Concetti Chiave
- Giuditta, protagonista dell'antico Testamento, salva la sua città Betulia uccidendo il generale assiro Oloferne.
- Il dipinto "Giuditta e Oloferne" di Artemisia Gentileschi del 1620 esprime drammaticamente i moti dell'animo umano.
- Artemisia si distacca dall'iconografia tradizionale, rappresentando Giuditta e l'ancella unite nell'atto di decapitare Oloferne.
- La composizione del dipinto segue uno schema a raggiera, evidenziano la violenza e il dramma del momento centrale.
- Artemisia combina il naturalismo di Caravaggio con una resa materica delle stoffe e un attento uso della luce e ombra nei suoi lavori.
L'eroismo di Giuditta
Nell'episodio narrato dall'antico Testamento, l'ebrea Giuditta, intenzionata a salvare la propria città, Betulia, stretta in assedio dagli assiri, si recò al campo nemico insieme a un'ancella e riuscì ad uccidere il generale Oloferne. Il capo del nemico, reciso, venne poi esposto sulle mura cittadine.
L'arte di Artemisia Gentileschi
Nel suo Giuditta e Oloferne (1620), Artemisia Gentileschi portò alle estreme conseguenze la ricerca, volta ad esprimere drammaticamente i moti dell'animo. Per enfatizzare la drammaticità del momento, Artemisia si è discostata dall'opera di Caravaggio - che aveva seguito l'iconografia piu diffusa - avvicinando le figure della fantesca e di Giuditta e cogliendole impegnate in uno sforzo comune per decapitare Oloferne. Dal punto di vista strutturale, la composizione si risolve in uno schema a raggiera che ha come centro la testa sanguinante del generale assiro e come raggi il sangue che sprizza dalla testa mozzata dell'uomo e le direttrici individuate dalle braccia delle due donne. Pur avendo ereditato dal padre Orazio il gusto per la resa materica della preziosità delle stoffe e l'attenzione ai rapporti cromatici, nelle proprie tele Artemisia si avvicinò maggiormente al naturalismo di Caravaggio, riproponendo le atmosfere cupe che ne caratterizzano i dipinti, sia attraverso un serrato gioco di luci e ombre, sia cercando di tradurre le reazioni psicologiche dei personaggi nella loro più cruda violenza.
Domande da interrogazione
- Qual è il significato dell'eroismo di Giuditta nel contesto biblico?

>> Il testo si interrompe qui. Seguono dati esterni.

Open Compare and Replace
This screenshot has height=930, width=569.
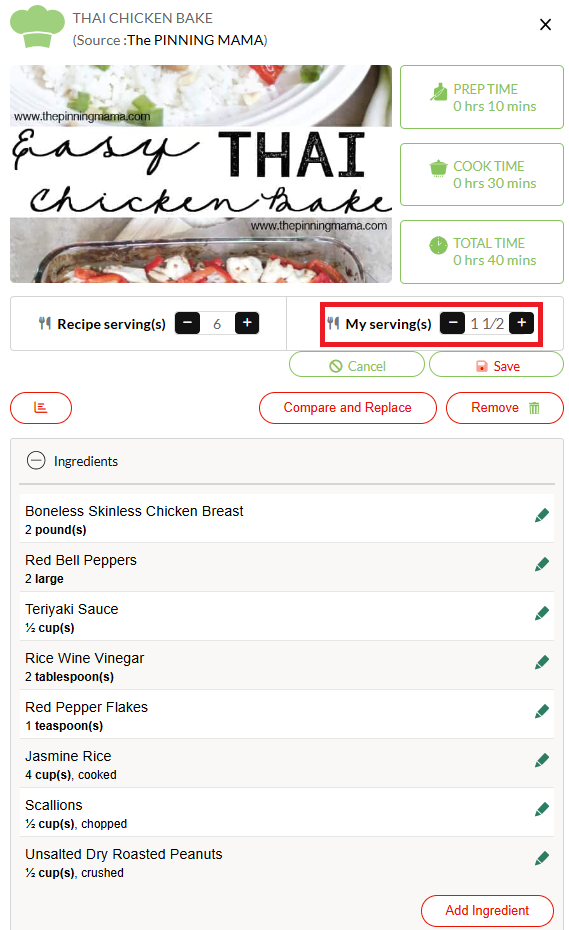click(x=348, y=408)
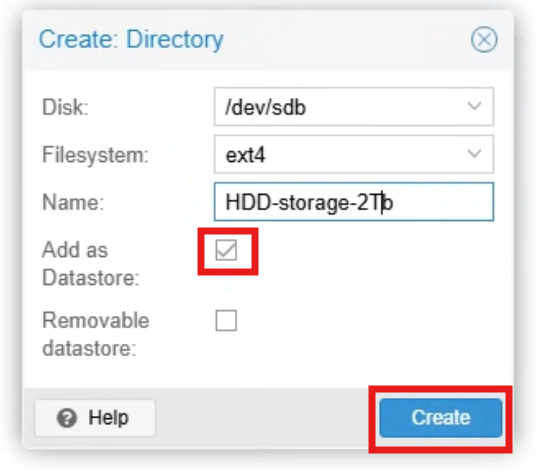
Task: Click the Filesystem field label
Action: pyautogui.click(x=95, y=155)
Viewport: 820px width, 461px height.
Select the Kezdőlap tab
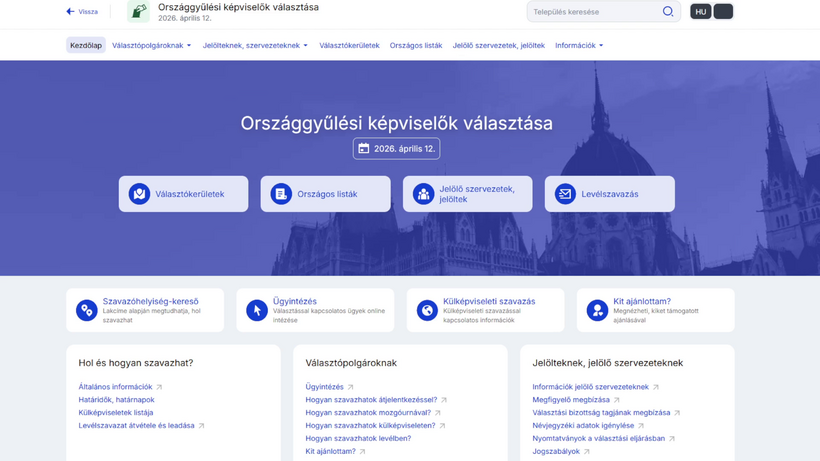coord(86,45)
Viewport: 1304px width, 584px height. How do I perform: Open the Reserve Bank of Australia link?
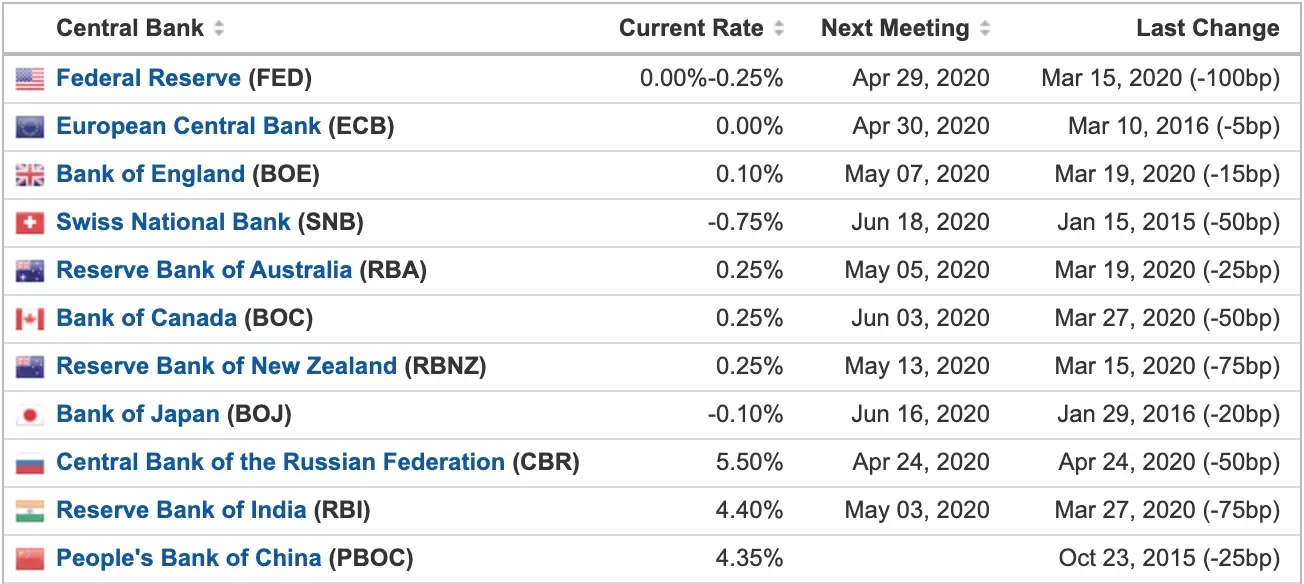205,270
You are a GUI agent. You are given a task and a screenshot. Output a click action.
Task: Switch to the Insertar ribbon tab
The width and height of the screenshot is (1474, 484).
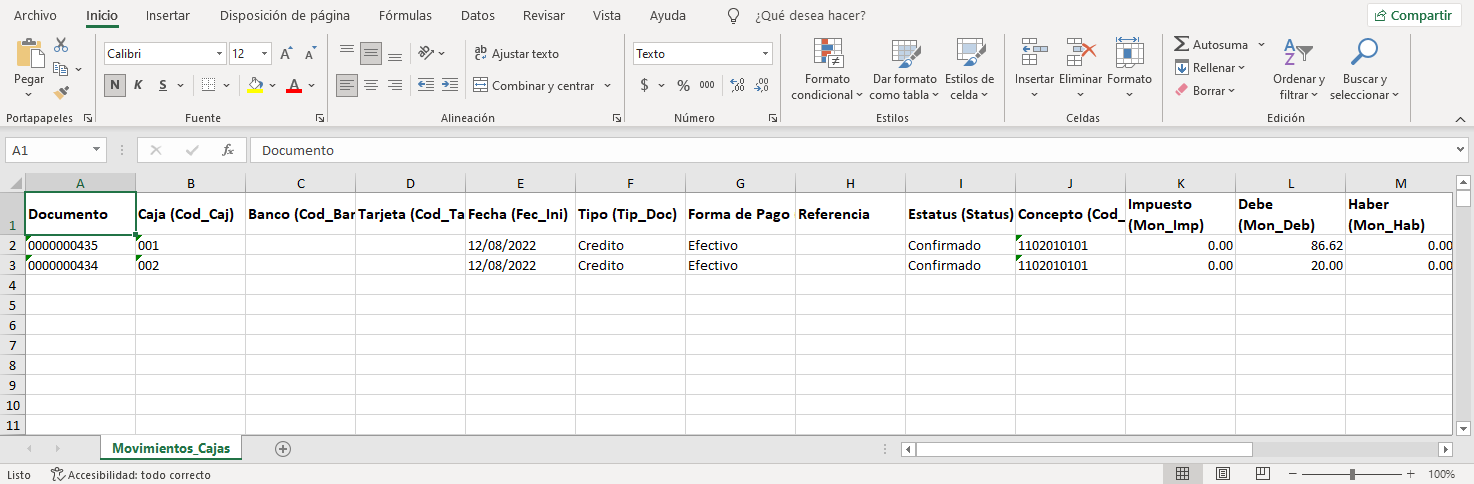click(167, 16)
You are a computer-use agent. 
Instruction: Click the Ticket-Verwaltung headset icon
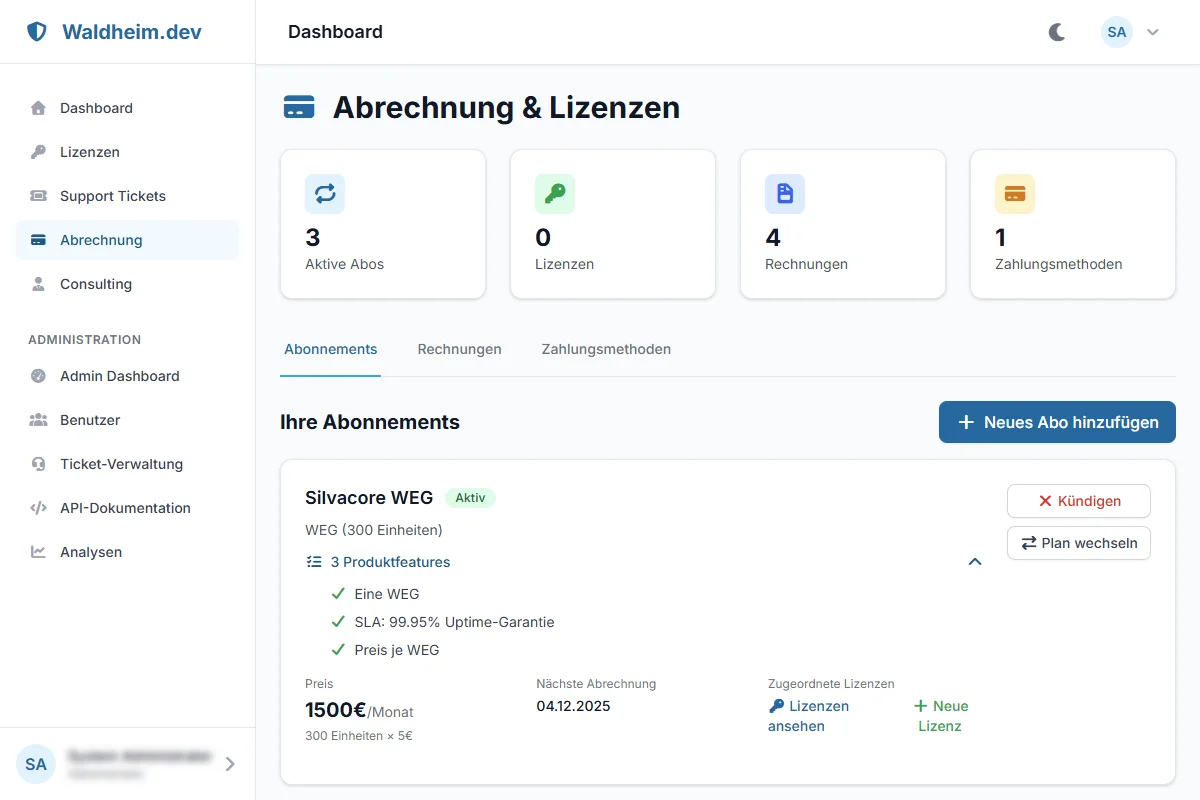[x=38, y=464]
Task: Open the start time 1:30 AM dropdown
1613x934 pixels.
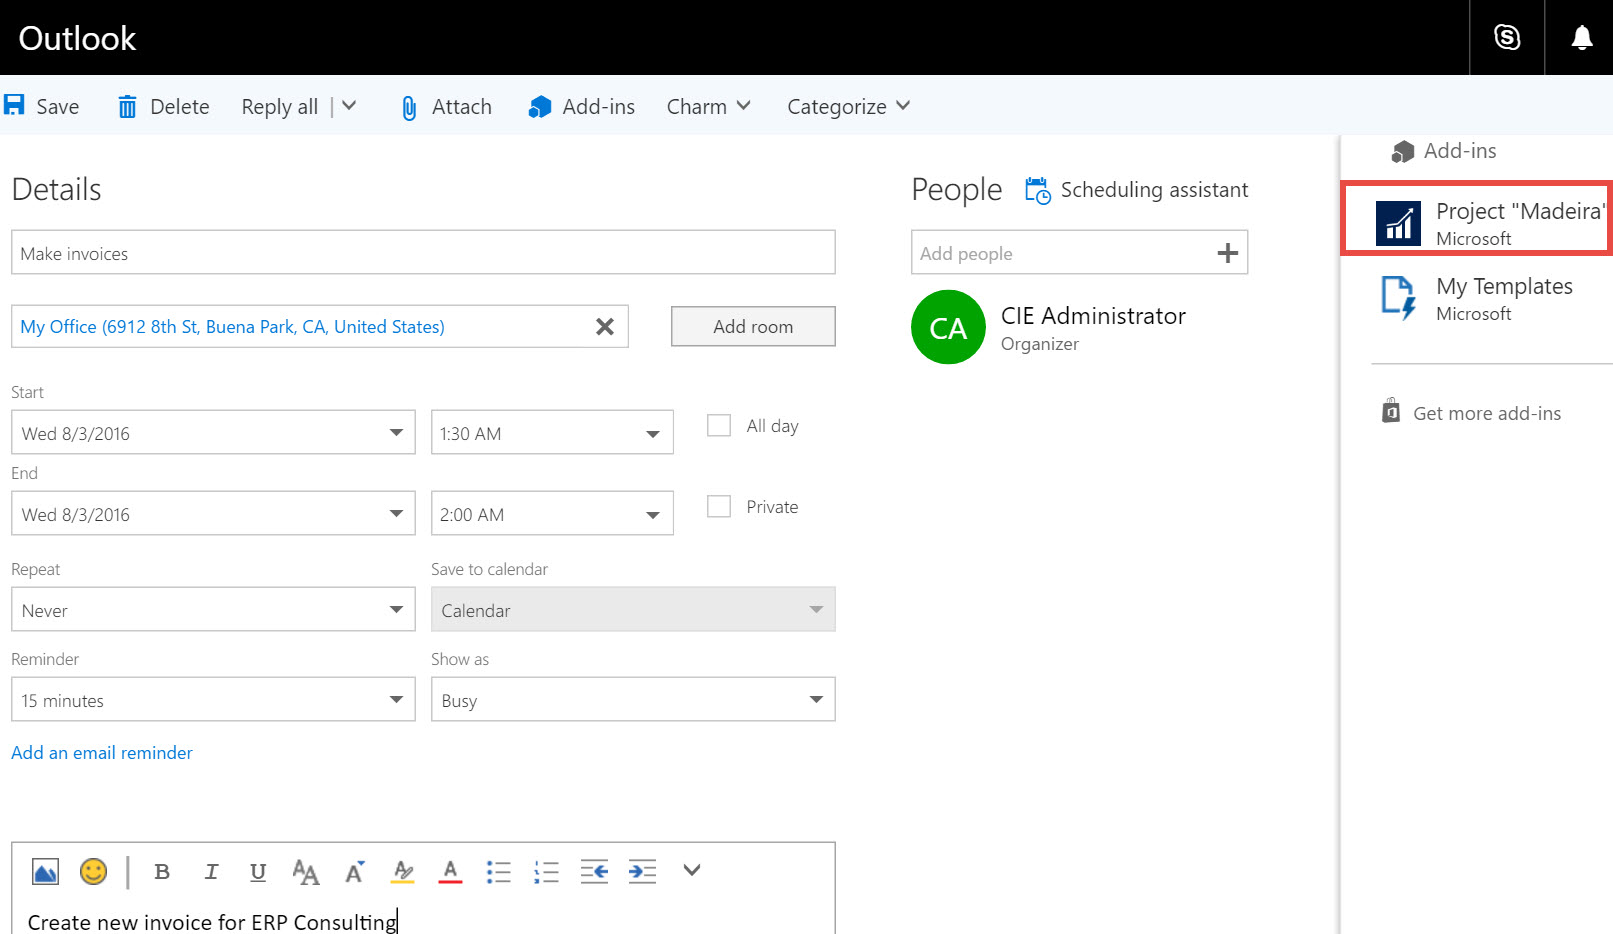Action: (x=551, y=433)
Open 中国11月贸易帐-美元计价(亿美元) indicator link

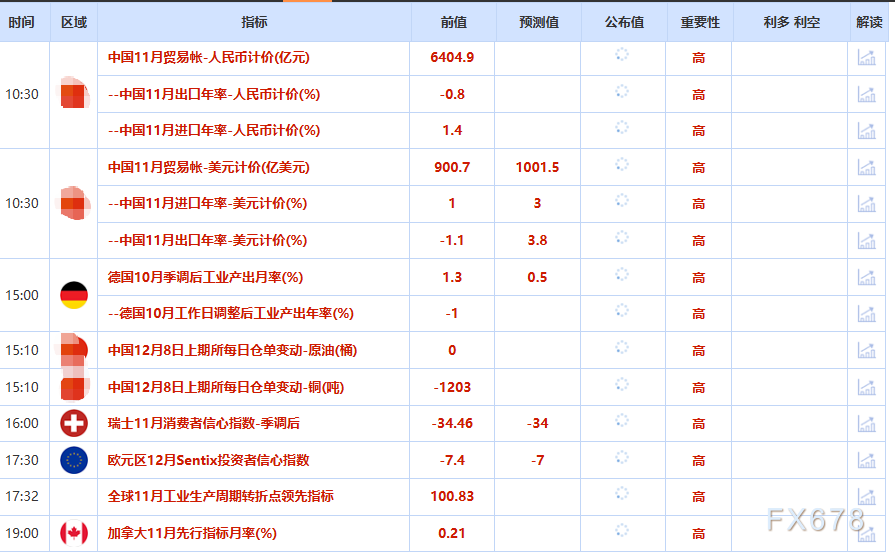[x=209, y=167]
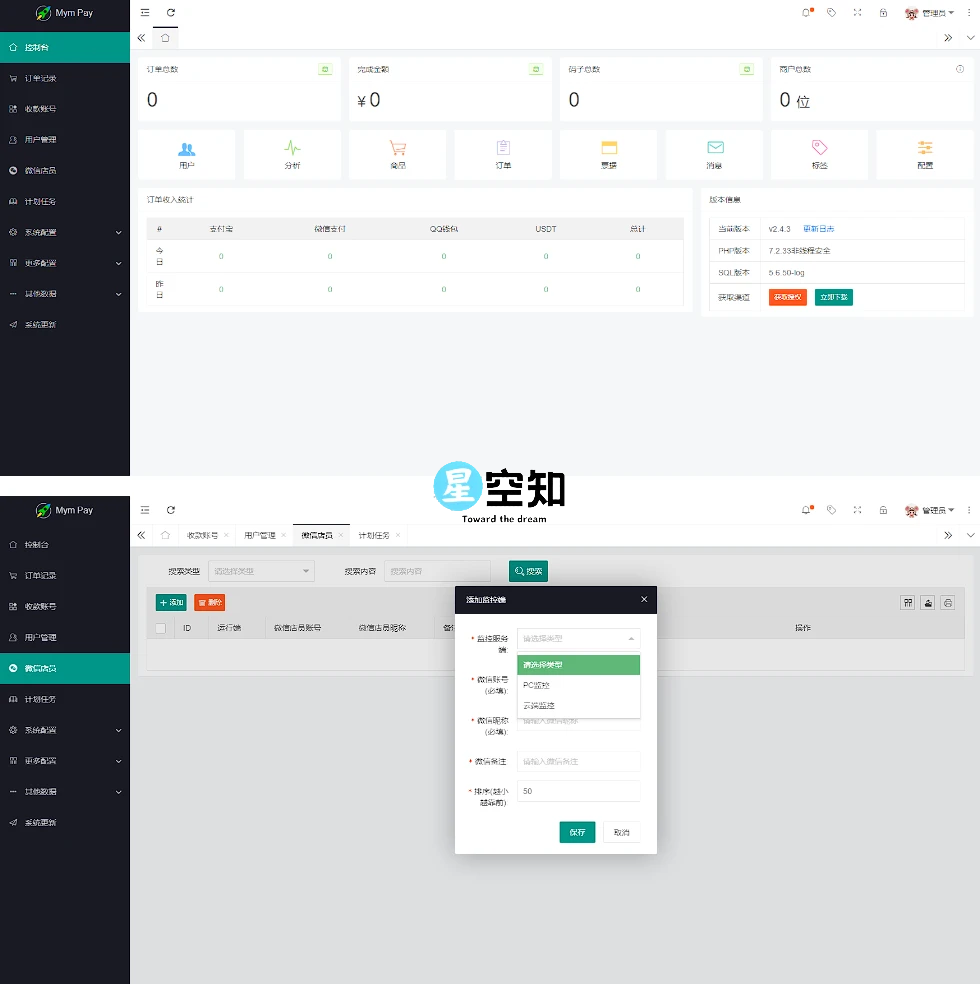Image resolution: width=980 pixels, height=984 pixels.
Task: Open the 标签 (Tags) dashboard icon
Action: (x=819, y=154)
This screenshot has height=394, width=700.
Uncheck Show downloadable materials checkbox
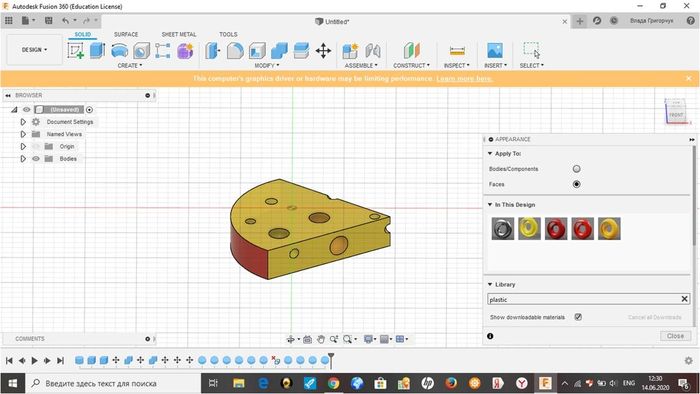578,317
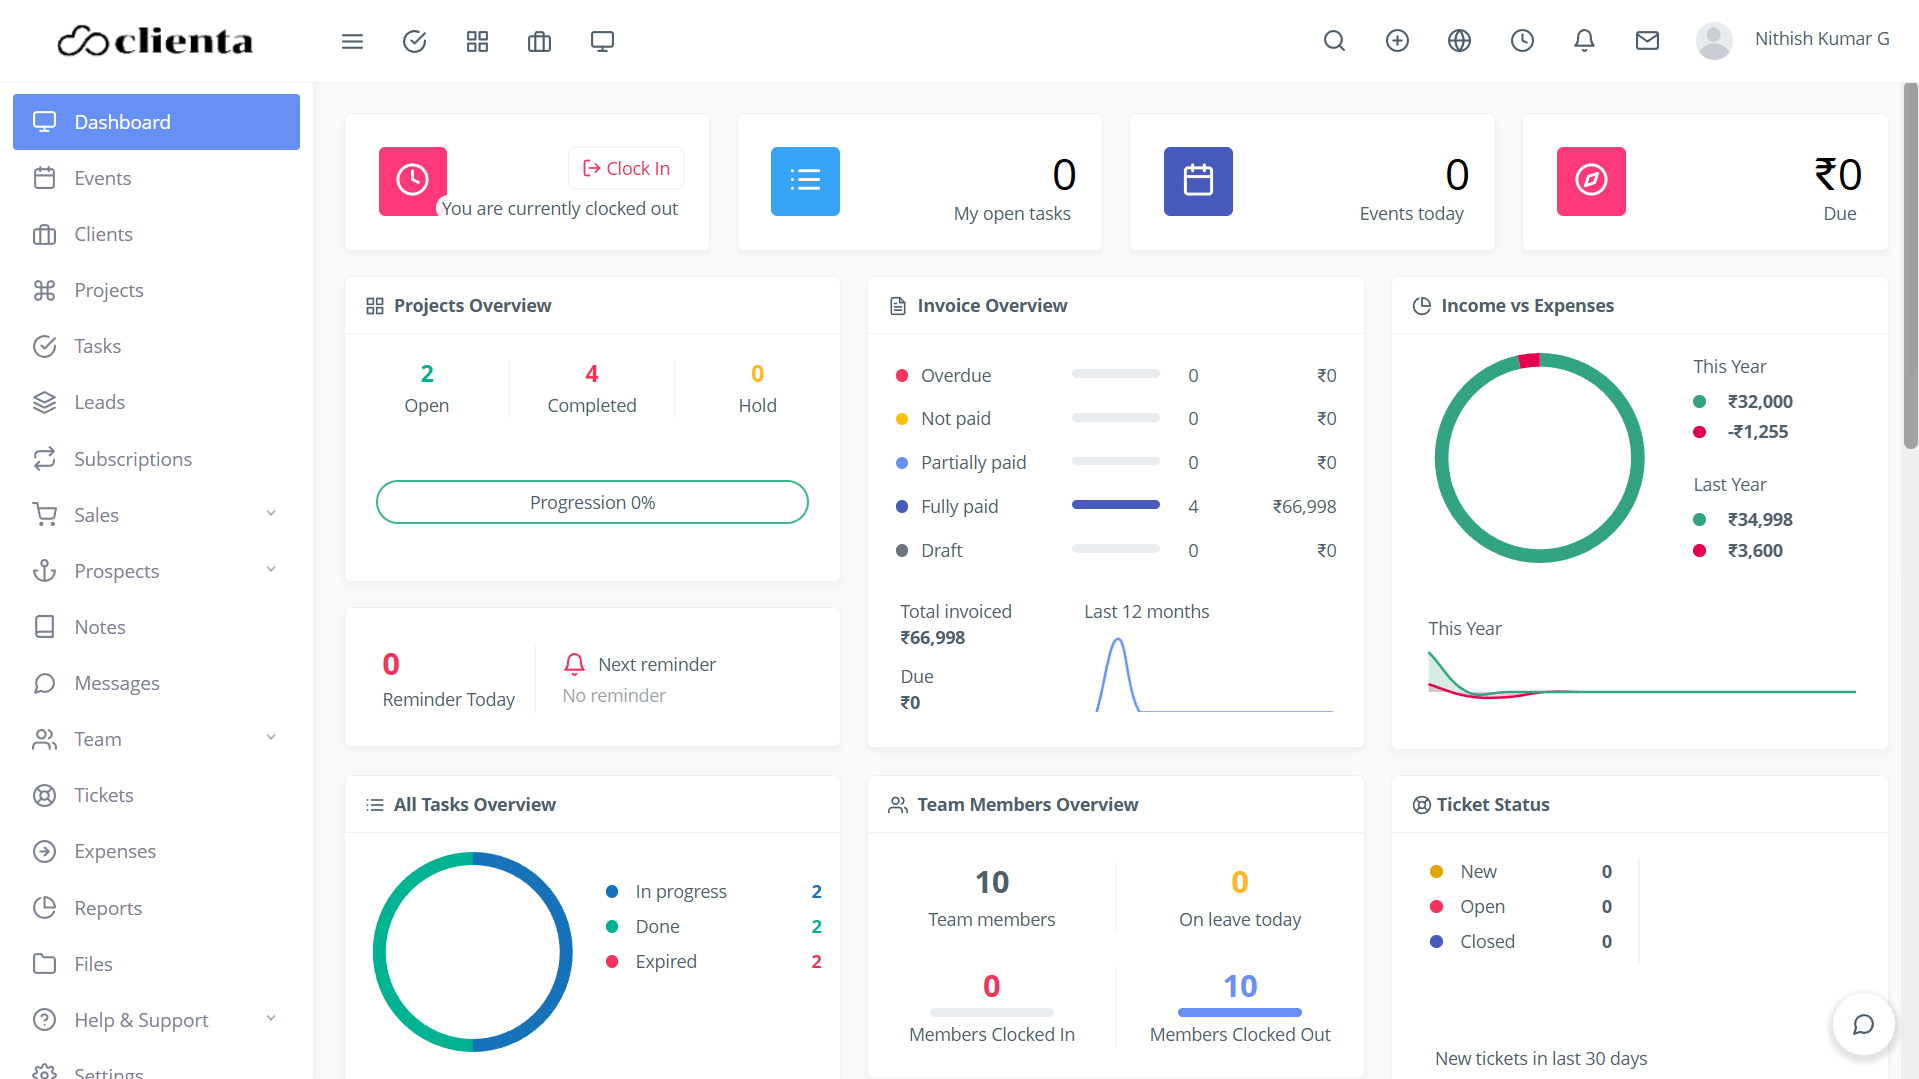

- In che modo Artemisia Gentileschi ha reinterpretato il tema di Giuditta e Oloferne?
- Quali elementi stilistici caratterizzano l'opera di Artemisia Gentileschi rispetto a Caravaggio?
Giuditta rappresenta un simbolo di coraggio e determinazione, poiché si offre di salvare la sua città, Betulia, dall'assedio assiro uccidendo il generale Oloferne, un atto che sottolinea il potere femminile e la lotta per la libertà.
Artemisia Gentileschi, nel suo dipinto "Giuditta e Oloferne" del 1620, si distacca dall'iconografia tradizionale, enfatizzando la drammaticità del momento e il lavoro di squadra tra Giuditta e la sua ancella, utilizzando una composizione a raggiera che mette in risalto la violenza dell'atto.
Artemisia combina il gusto per la resa materica ereditato dal padre Orazio con un approccio più naturalistico simile a Caravaggio, utilizzando luci e ombre per creare atmosfere cupe e per esprimere le reazioni psicologiche dei personaggi in modo intenso e violento.